Document

Il rentre avec son fils triomphant dans Prague, et lui donne la marche, ou marquisat, ou margraviat de Moravie, en lui faisant prêter un hommage lige.

1332. Le pape continue d’employer la religion dans l’intrigue. Othon, duc d’Autriche, gagné par lui, quitte le parti de l’empereur ; et, gagné par des moines, il soumet ses États au saint-siége. Il se déclare vassal de Rome. Quel temps, où une telle action ne fut ni abhorrée ni punie ! Peu de gens savent que l’Autriche a été donnée aux papes, ainsi que l’Angleterre ; c’est l’effet de la superstition et de la barbare stupidité dans laquelle l’Europe était plongée.

Ce temps était celui de l’anarchie. Le roi de Bohême se faisait craindre de l’empereur, et songeait à établir son crédit dans l’Allemagne. Lui et son fils avaient gagné des batailles en Italie, mais des batailles inutiles. Toute l’Italie était armée alors, gibelins contre guelfes, les uns et les autres contre les Allemands ; toutes les villes s’accordaient dans leur haine contre l’Allemagne, et toutes se faisaient la guerre, au lieu de s’entendre pour briser à jamais leurs chaînes.

Pendant ces troubles l’ordre teutonique est toujours une milice de conquérants vers la Prusse. Les Polonais leur prennent quelques villes. Ce même Jean, roi de Bohême, marche à leur secours. Il va jusqu’à Cracovie. Il apaise des troubles en Silésie. Ce prince, maître de la Bohême, de la Silésie, de la Moravie, faisait alors tout trembler.

Entrées d'un jeu de données:
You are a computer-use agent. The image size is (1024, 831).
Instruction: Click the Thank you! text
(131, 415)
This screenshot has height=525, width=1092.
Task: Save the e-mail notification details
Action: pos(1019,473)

Tâches à réaliser
[a] D'après le document, jusqu'à quelle ville Jean, roi de Bohême, s'avance-t-il lorsqu'il marche au secours de l'ordre teutonique ?
[b] Reproduisez à l'identique le passage du document qui s'ouvre sur les mots contenant "Pendant ces troubles" et se clôt sur "alors tout trembler.".

Réponses ci-dessous
[a] Il va jusqu'à Cracovie.

[b]
Pendant ces troubles l’ordre teutonique est toujours une milice de conquérants vers la Prusse. Les Polonais leur prennent quelques villes. Ce même Jean, roi de Bohême, marche à leur secours. Il va jusqu’à Cracovie. Il apaise des troubles en Silésie. Ce prince, maître de la Bohême, de la Silésie, de la Moravie, faisait alors tout trembler.